La editorial, Editores Mexicanos Unidos, se especializó durante décadas en libros de gran difusión y precio accesible. Su catálogo combinó literatura clásica con manuales escolares, cocina, hogar, salud, superación personal y otros títulos prácticos destinados a lectores no especializados. Recetas curativas encaja de manera natural en esa tradición editorial.
- Título
- Recetas curativas a base de hierbas y plantas medicinales
- Autor acreditado
- Dr. J. Laverin
- Editorial
- Editores Mexicanos Unidos, S. A.
- Edición
- Segunda edición
- Fecha
- Diciembre de 1992
- ISBN
- 968-15-0780-0
- País de impresión
- México
- Encuadernación
- Rústica
Más que la antigüedad aislada del volumen, interesa lo que conserva. Su introducción pertenece a un momento reconocible en el que palabras como «ecología», «naturaleza» y «salud» empezaban a encontrarse cada vez con mayor frecuencia en la misma página. La solución propuesta era mirar hacia atrás: recuperar saberes vegetales transmitidos durante generaciones y convertirlos de nuevo en herramientas de la vida cotidiana.
Treinta años después, nuestra relación con esas plantas es más compleja.

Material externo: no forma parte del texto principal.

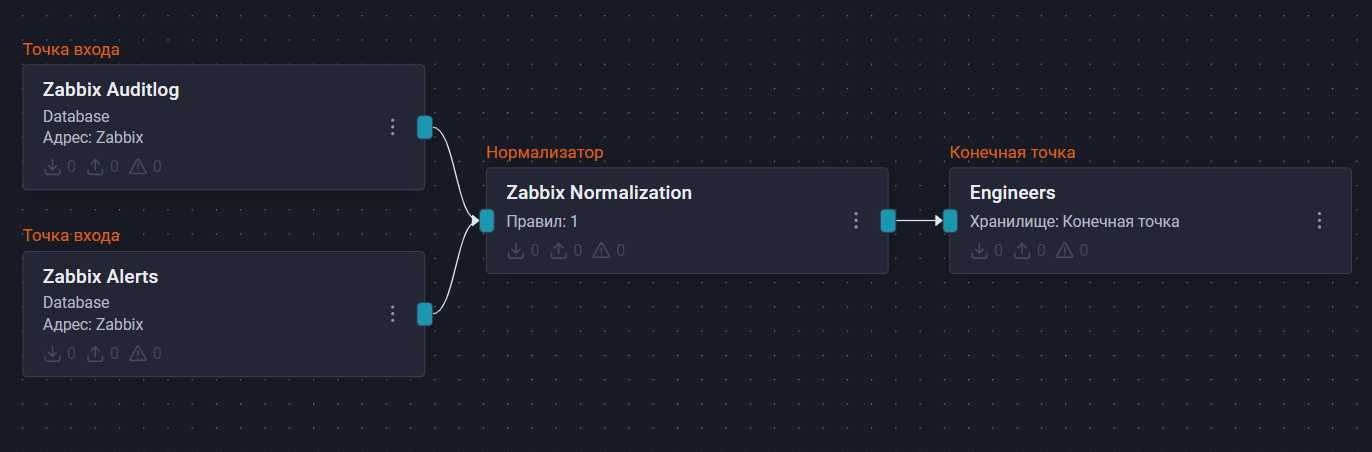This screenshot has width=1372, height=452.
Task: Click the warning icon in Zabbix Normalization
Action: pos(601,250)
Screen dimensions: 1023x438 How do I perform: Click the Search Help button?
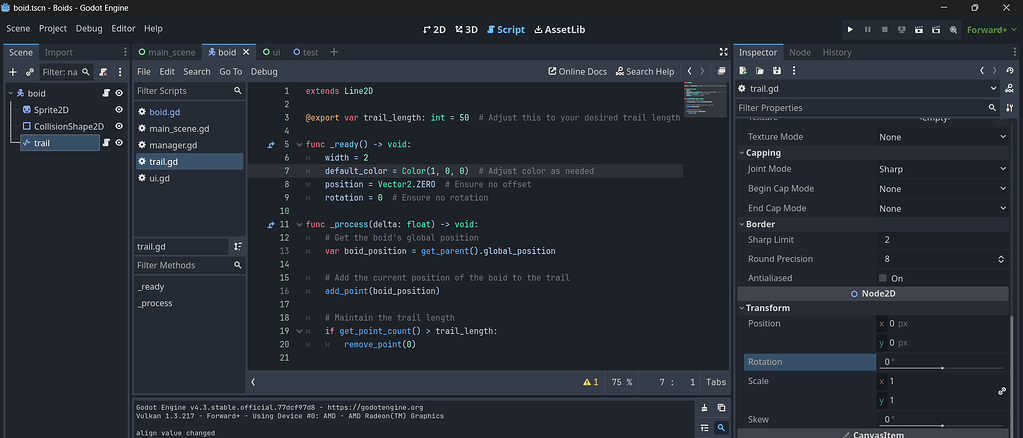pos(644,72)
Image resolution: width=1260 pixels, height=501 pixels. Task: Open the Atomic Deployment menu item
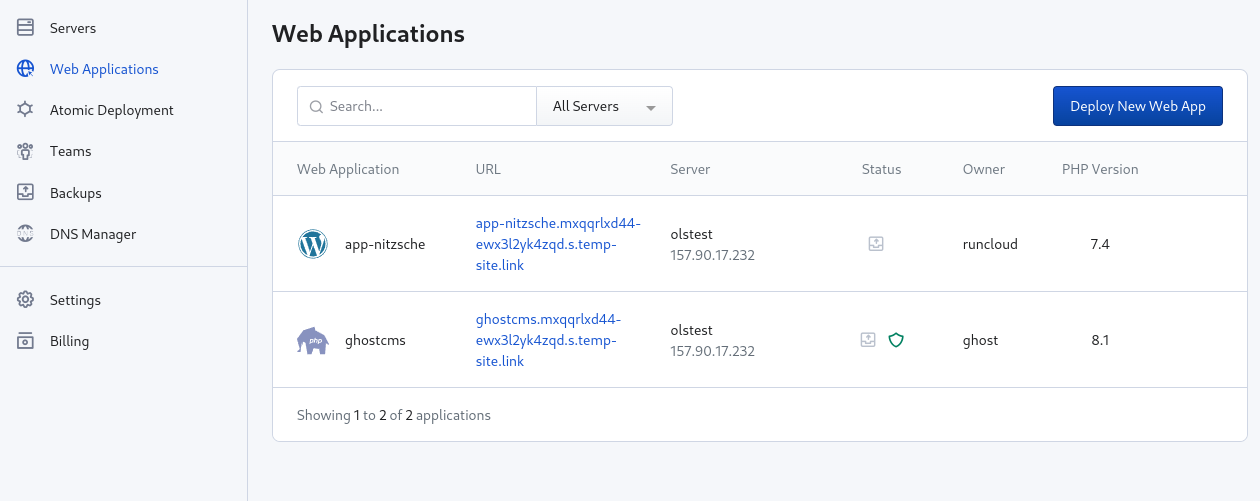[x=112, y=110]
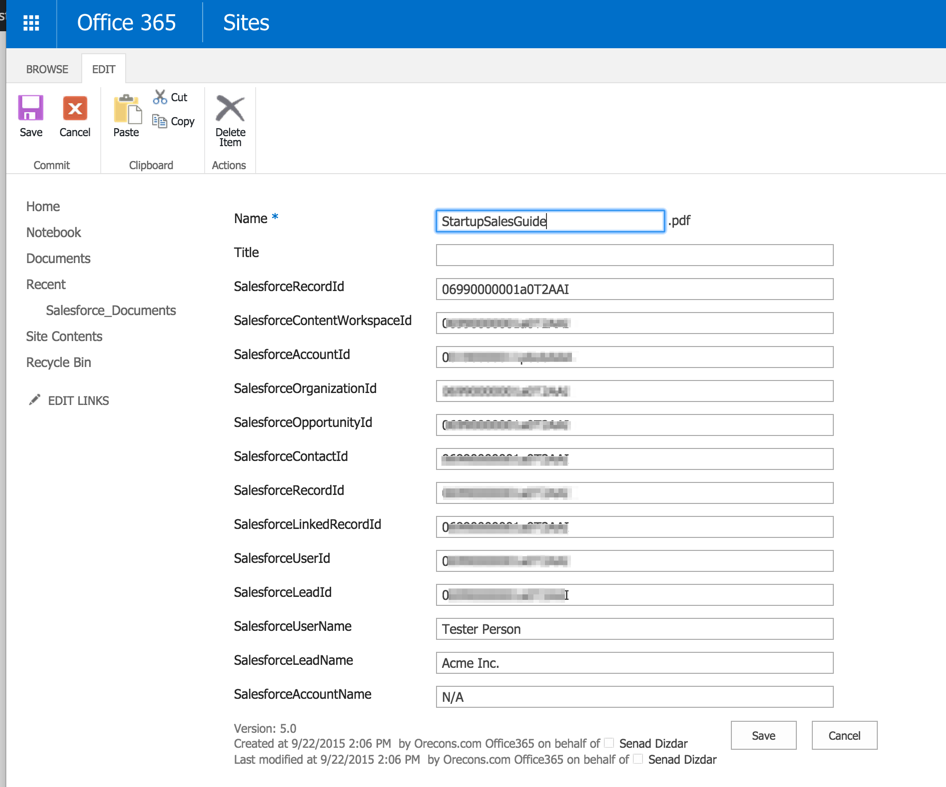This screenshot has width=946, height=787.
Task: Select the EDIT ribbon tab
Action: click(x=103, y=69)
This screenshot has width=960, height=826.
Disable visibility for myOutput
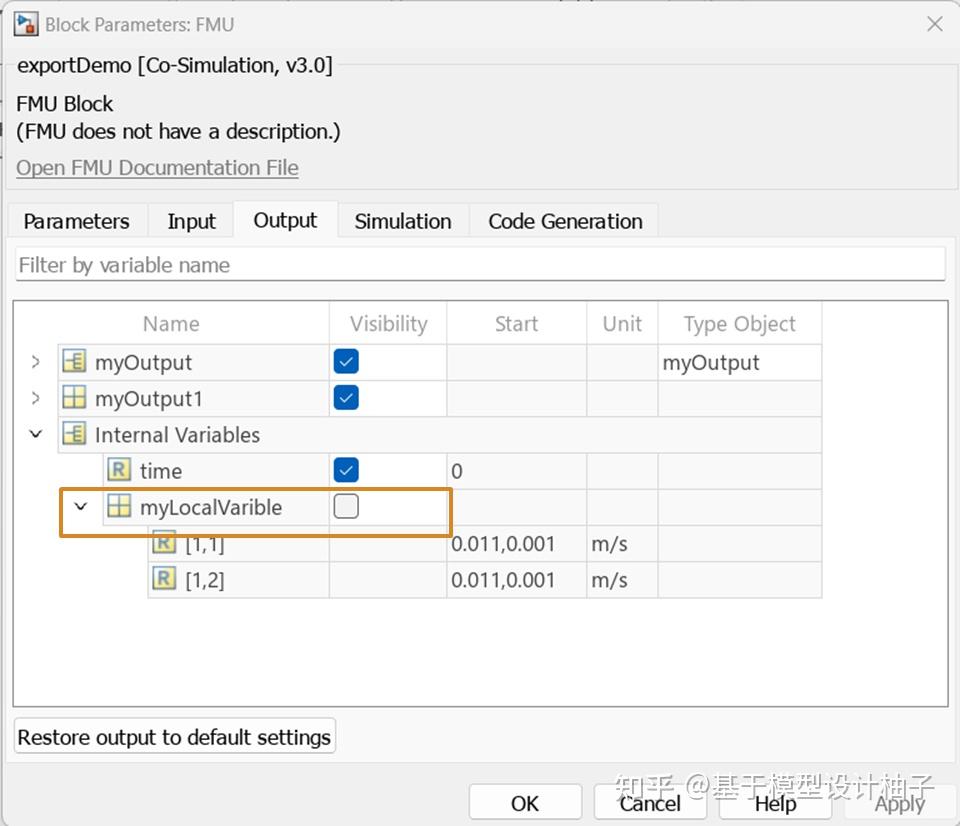coord(345,362)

Algunas aplicaciones tradicionales han encontrado explicaciones químicas y evidencias experimentales; otras permanecen como usos históricos; algunas han sido descartadas o necesitan precauciones que los antiguos recetarios no contemplaban.
Por eso este libro resulta más interesante cuando no le pedimos que gane una guerra contra la medicina moderna. Representa otra cosa: la persistencia de una intuición humana antiquísima, la de buscar en el mundo vegetal sustancias capaces de modificar nuestro cuerpo, y el intento de una editorial popular de convertir esa tradición en un gran manual doméstico a comienzos de los años noventa.
La medicina ha cambiado. Las plantas siguen ahí.
Fuentes utilizadas para contextualizar la obra
- Comisión Nacional para el Conocimiento y Uso de la Biodiversidad: documentación sobre plantas medicinales y tradición herbolaria mexicana.
- Instituto Nacional de Investigaciones Forestales, Agrícolas y Pecuarias: estudios sobre plantas medicinales y tradición ancestral en México.
- Organización Mundial de la Salud: seguridad, calidad y farmacovigilancia en medicina tradicional y productos herbales.
- Agencia Europea de Medicamentos: monografías y distinción entre uso tradicional y uso medicinal bien establecido.
- National Center for Complementary and Integrative Health: seguridad e interacciones entre hierbas y medicamentos.
- Anales de Otorrinolaringología Mexicana: referencia bibliográfica a una obra de J. Laverin publicada en México en 1979.